Les personnes qui ont fui la guerre de May Tsemre, Addi Arkay et Zarima se rassemblent dans un camp de déplacés internes (PDI) temporairement construit pour recevoir leurs premiers sacs de blé du Programme alimentaire mondial (PAM) à Debark, à 90 kilomètres de la ville de Gondar, Éthiopie, le 15 septembre 2021 (Photo, AFP)
  • Ces femmes se frayent un chemin entre les combats à la recherche d'aide alimentaire, tout en guettant les signes de malnutrition chez les plus jeunes: apathie, éruptions cutanées, perte d'appétit... 
  • Les combats ont débuté en novembre au Tigré après que le Premier ministre Abiy Ahmed, prix Nobel de la paix 2019, y a envoyé des troupes pour renverser les autorités régionales issues du Front de libération du peuple du Tigré (TPLF)

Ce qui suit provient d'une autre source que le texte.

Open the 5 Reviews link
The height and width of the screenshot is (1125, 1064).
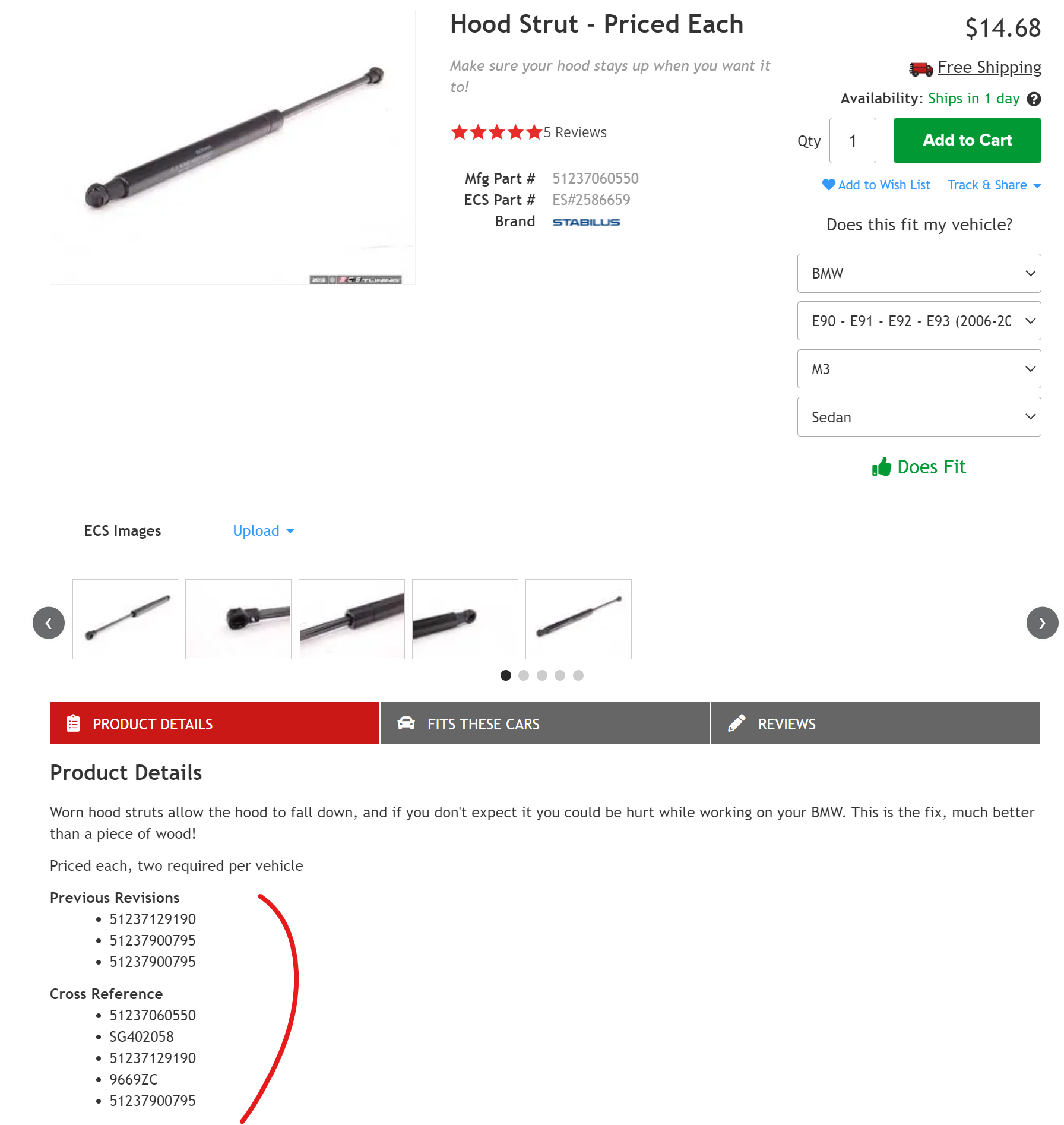pos(575,132)
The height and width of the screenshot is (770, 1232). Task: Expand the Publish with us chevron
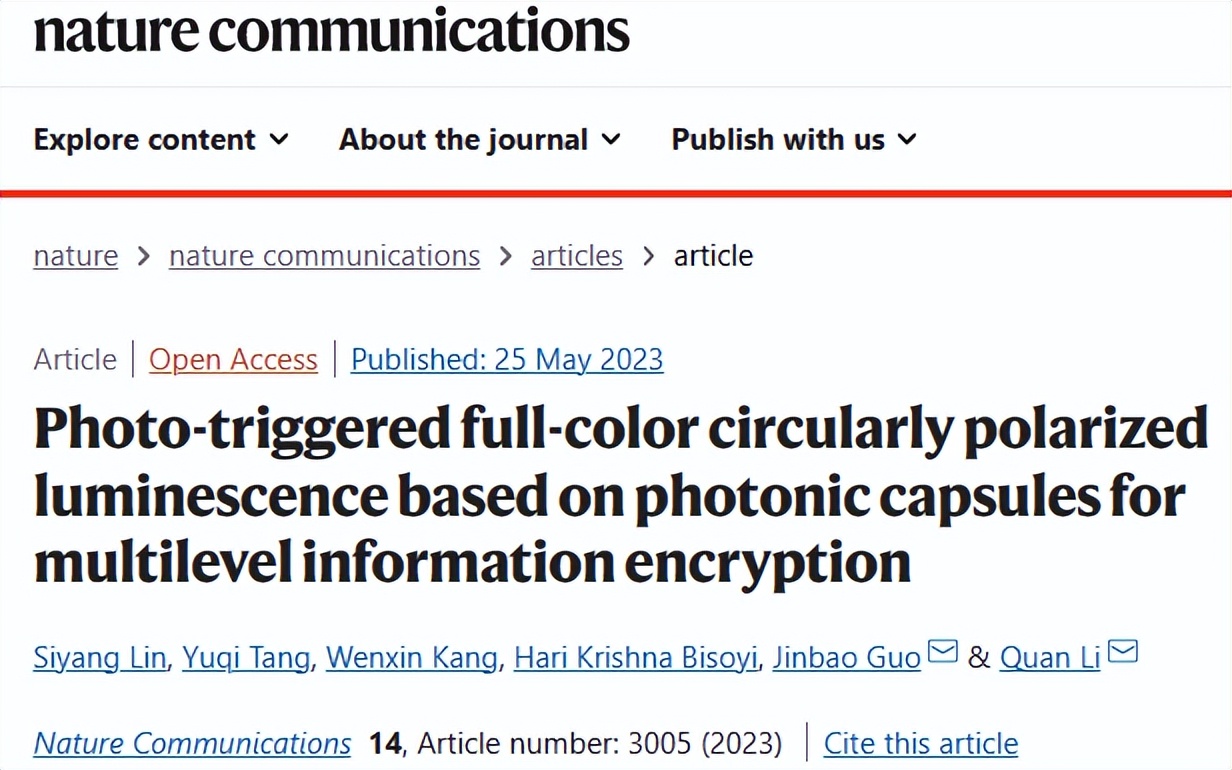(x=907, y=139)
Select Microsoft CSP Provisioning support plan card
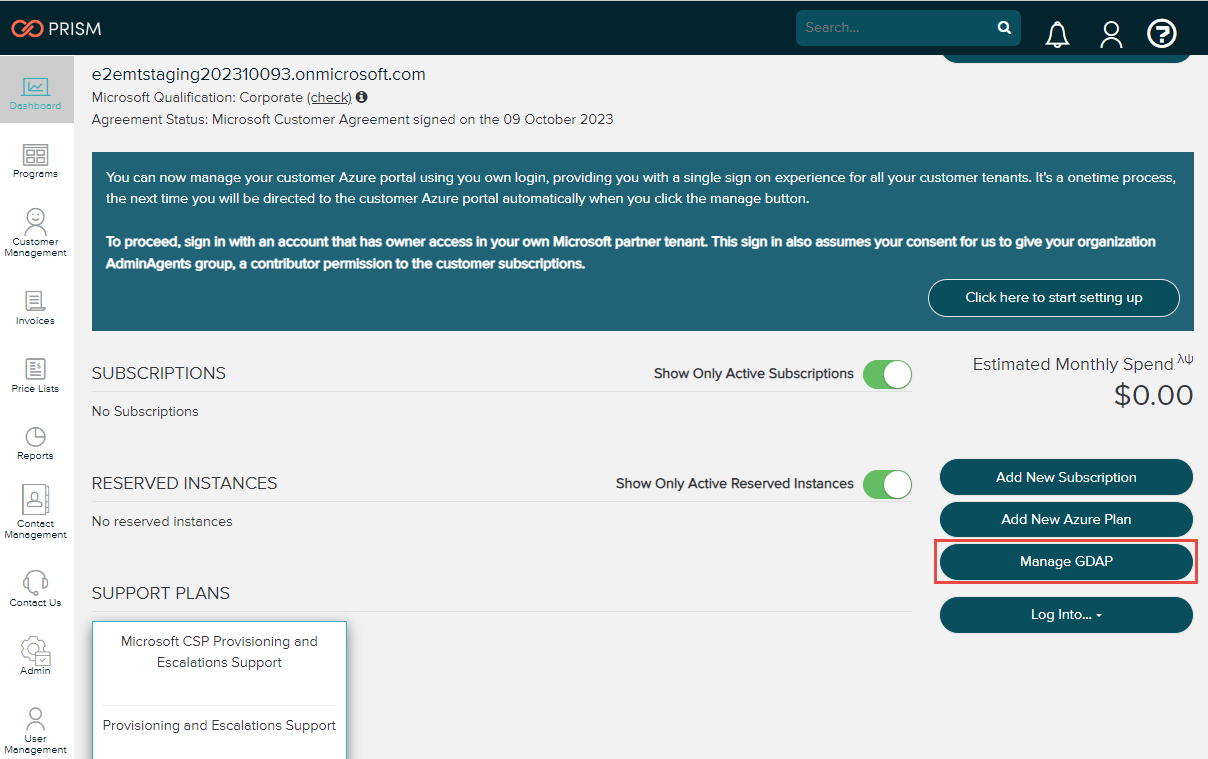The height and width of the screenshot is (759, 1208). point(219,652)
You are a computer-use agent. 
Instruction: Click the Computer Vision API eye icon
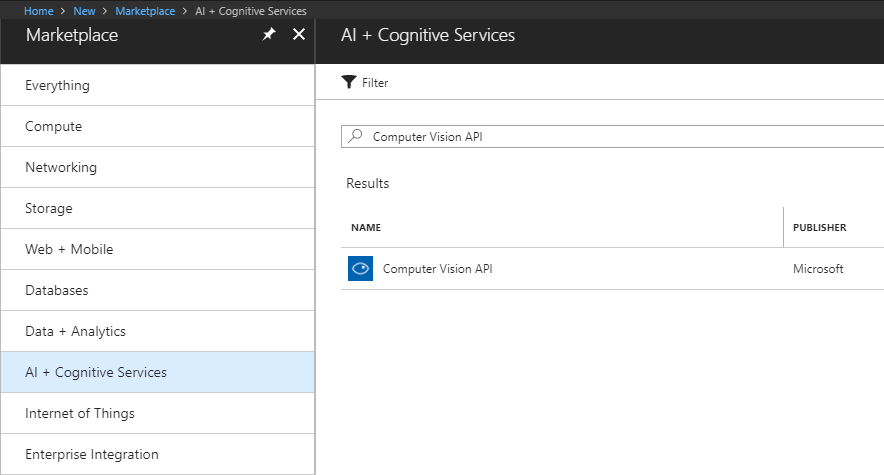pos(360,269)
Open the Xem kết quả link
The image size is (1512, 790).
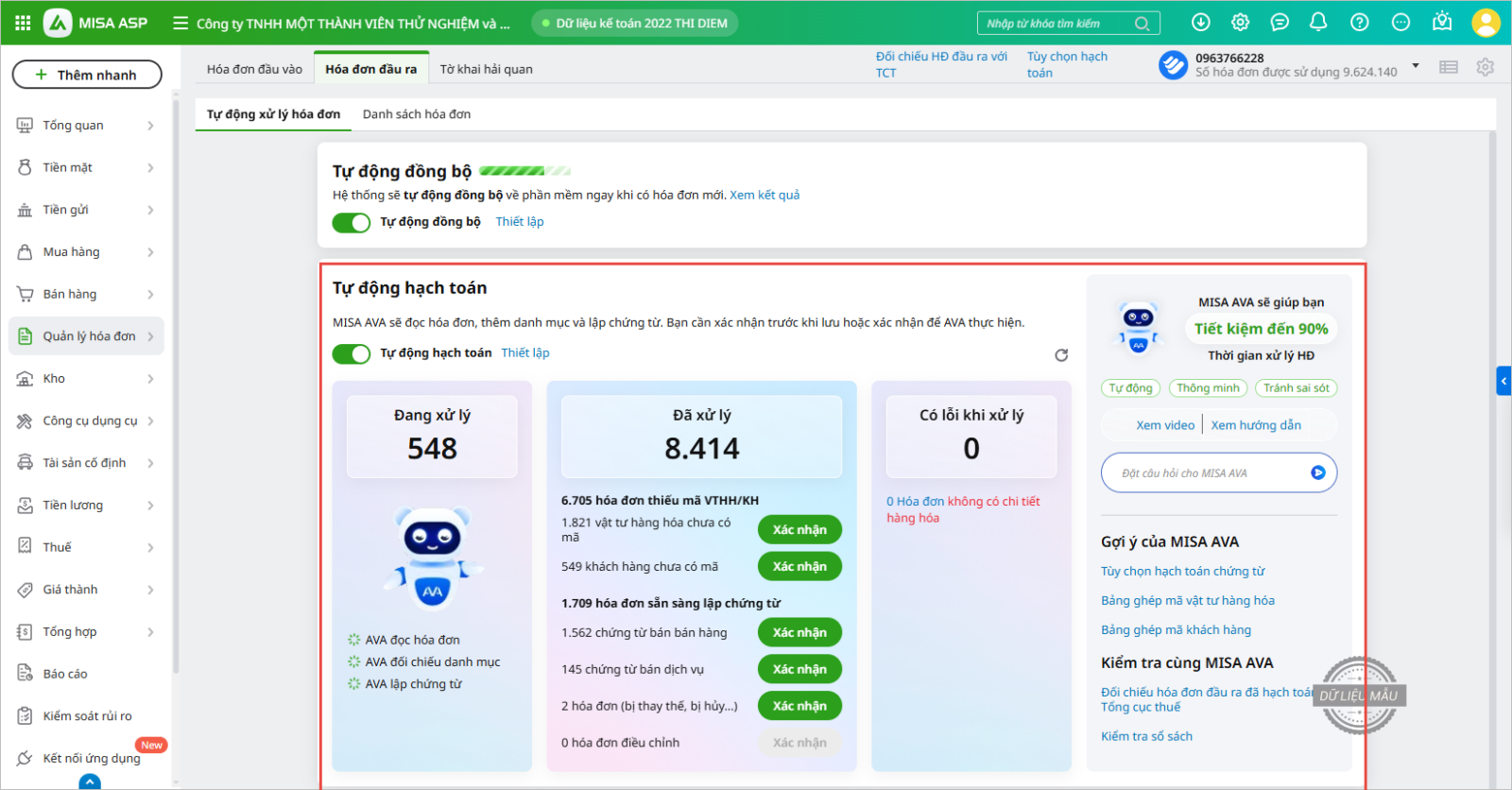[764, 196]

ADDIS ABEBA: Derrière le fracas des combats, la faim avance en silence: dans la région éthiopienne du Tigré ravagée par la guerre depuis plus de dix mois, des mères de famille racontent avoir dû nourrir leurs enfants avec des feuilles d'arbres pour les maintenir en vie. 

Ces femmes se frayent un chemin entre les combats à la recherche d'aide alimentaire, tout en guettant les signes de malnutrition chez les plus jeunes: apathie, éruptions cutanées, perte d'appétit... 

Ces symptômes sont de plus en plus fréquents et laissent présager le pire, selon des documents internes et des photographies d'une agence humanitaire qui détaillent des décès par famine dans deux zones.  

D'autres cas de décès causés par la faim sont suspectés. 

« Avant la guerre, ma fille était en bonne santé physique et mentale (...) Regardez-la maintenant. Ca fait des semaines qu'elle a perdu l'appétit. Elle ne peut pas marcher, elle a perdu son sourire », déclare la mère d'un enfant de 20 mois dans la ville d'Adigrat, selon un témoignage fourni par l'agence. 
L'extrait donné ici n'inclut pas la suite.